Mario Lucini (born 18 September 1958) is an Italian politician. He is member of the Democratic Party. He is a geologist by trade and was the mayor of Como, Lombardy from 21 May 2012 to 27 June 2017.

==Biography==
A Geologist by profession, he has been married to Lorella Ostinelli since 1984, with whom he has three children.

In 2002, he was elected to the Como City Council for La Margherita, becoming its leader. He was re-elected to the council in 2007, elected on the Ulivo list, and in 2010 became leader of the Democratic Party (Italy).

In 2011, he ran in the Centre-left politics primary elections for the selection of the mayoral candidate and, winning on November 27 with 49.4% of the vote, secured the nomination.

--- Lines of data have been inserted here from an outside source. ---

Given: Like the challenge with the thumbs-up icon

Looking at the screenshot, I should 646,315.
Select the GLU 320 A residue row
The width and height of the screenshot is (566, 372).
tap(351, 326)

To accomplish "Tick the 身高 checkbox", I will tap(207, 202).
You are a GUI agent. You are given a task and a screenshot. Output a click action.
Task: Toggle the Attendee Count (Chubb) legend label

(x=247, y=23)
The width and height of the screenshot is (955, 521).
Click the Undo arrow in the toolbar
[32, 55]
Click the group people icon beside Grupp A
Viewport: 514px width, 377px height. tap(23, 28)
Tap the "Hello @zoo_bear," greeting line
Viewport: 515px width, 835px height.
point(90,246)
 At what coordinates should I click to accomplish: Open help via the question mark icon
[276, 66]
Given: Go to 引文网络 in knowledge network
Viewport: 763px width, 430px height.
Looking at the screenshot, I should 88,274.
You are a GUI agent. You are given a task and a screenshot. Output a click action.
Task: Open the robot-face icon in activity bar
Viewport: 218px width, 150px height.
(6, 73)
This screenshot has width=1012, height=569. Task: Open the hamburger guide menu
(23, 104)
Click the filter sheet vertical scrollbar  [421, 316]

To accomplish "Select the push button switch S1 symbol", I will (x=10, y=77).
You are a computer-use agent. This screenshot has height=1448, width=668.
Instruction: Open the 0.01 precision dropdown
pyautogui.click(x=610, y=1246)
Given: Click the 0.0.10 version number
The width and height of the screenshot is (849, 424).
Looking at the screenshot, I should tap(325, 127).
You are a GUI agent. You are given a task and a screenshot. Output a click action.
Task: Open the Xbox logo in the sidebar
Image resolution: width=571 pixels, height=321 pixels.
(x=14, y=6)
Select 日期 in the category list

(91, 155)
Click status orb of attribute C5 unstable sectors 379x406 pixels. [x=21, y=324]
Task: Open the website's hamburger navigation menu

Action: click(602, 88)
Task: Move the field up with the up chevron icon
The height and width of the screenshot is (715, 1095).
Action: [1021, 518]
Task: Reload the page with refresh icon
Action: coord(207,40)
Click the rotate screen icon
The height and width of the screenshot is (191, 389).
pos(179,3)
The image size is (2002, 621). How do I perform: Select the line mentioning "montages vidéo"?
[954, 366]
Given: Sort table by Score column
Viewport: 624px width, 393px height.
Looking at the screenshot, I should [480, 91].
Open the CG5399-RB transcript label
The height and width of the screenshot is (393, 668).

He therefore stood in the 2012 local elections as leader of a coalition formed by the Democratic Party (Italy), Paco-Sel, Italia dei Valori, Como Civica and Amo la mia città, two civic lists, finishing in the lead in the first round on May 6 and 7 with 35.5% of the votes. In the runoff two weeks later, against The People of Freedom candidate Laura Bordoli, he was elected mayor with 74.9% of the vote.

His victory marked the first election of a center-left representative as mayor of Como since direct elections for mayor were introduced.

In the investigation by the Como Public Prosecutor's Office into public contracts and flood barriers along the lakefront, he is under investigation for interference with the freedom to choose a contractor and for ideological falsehood.

As previously stated, he has decided not to run for a second term in the 2017 local elections.